***** Material supplied
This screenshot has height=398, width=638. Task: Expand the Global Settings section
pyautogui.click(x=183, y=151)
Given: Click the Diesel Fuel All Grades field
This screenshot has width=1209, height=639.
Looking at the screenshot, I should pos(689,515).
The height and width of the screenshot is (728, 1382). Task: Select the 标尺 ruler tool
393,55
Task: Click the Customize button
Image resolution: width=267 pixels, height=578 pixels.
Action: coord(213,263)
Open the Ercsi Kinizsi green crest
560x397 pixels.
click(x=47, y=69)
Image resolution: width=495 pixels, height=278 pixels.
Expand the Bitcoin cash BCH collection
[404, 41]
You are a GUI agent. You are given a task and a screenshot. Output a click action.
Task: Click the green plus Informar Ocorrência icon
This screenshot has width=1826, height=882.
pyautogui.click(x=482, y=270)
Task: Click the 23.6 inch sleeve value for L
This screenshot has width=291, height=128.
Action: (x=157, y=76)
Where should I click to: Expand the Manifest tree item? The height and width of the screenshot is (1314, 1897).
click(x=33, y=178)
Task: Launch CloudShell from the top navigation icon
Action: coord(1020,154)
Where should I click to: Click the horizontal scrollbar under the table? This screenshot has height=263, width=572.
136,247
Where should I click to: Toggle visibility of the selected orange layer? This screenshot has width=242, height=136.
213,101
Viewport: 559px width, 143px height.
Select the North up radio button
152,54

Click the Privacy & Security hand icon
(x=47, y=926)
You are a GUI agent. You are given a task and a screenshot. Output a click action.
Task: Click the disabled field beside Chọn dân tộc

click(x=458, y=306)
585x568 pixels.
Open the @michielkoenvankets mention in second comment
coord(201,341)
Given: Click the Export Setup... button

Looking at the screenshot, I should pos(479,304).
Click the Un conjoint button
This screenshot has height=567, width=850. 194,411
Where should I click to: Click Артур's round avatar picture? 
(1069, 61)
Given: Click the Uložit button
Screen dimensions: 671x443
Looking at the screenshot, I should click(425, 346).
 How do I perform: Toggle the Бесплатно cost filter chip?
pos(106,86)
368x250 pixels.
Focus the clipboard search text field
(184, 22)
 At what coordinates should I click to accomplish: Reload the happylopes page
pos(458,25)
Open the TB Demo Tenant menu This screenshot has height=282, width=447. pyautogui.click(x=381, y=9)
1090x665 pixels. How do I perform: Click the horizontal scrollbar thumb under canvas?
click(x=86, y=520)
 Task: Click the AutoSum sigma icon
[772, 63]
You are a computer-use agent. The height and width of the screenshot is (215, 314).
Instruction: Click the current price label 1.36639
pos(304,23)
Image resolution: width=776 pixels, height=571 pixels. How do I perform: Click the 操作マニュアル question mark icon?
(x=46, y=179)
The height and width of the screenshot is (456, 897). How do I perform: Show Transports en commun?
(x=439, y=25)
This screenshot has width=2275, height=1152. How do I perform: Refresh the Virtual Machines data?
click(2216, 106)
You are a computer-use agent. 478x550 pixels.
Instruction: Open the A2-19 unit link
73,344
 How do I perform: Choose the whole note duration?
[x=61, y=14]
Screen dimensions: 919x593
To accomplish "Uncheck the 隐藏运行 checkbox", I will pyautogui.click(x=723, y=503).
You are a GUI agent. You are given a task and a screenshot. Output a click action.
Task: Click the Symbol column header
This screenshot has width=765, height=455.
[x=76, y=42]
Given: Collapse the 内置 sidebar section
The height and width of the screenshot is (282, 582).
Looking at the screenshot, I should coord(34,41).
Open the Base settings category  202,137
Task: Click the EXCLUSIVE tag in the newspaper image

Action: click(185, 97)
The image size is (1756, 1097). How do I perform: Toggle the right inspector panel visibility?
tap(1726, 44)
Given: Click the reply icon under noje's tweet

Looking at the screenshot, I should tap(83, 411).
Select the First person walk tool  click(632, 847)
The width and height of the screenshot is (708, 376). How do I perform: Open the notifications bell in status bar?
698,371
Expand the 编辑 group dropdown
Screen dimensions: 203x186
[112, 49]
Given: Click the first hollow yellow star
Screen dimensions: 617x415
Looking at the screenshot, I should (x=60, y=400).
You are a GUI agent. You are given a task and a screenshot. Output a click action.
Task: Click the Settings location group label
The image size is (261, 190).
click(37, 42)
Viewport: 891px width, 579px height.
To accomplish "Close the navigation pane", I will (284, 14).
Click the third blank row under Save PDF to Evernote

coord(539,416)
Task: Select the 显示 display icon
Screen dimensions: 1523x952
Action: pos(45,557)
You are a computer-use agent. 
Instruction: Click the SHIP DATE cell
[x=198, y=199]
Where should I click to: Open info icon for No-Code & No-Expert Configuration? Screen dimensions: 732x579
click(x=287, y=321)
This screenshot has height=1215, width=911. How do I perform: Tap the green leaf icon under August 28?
**********
Work to complete :: Print again, unchanged, the part of the rows that opens with the line containing "Where should I click to: Click Артур's" and closes with the line containing "pos(106,86)", with both of those lines included.

Expected answer ::
Where should I click to: Click Артур's round avatar picture? 
(1069, 61)
Given: Click the Uložit button
Screen dimensions: 671x443
Looking at the screenshot, I should click(425, 346).
 How do I perform: Toggle the Бесплатно cost filter chip?
pos(106,86)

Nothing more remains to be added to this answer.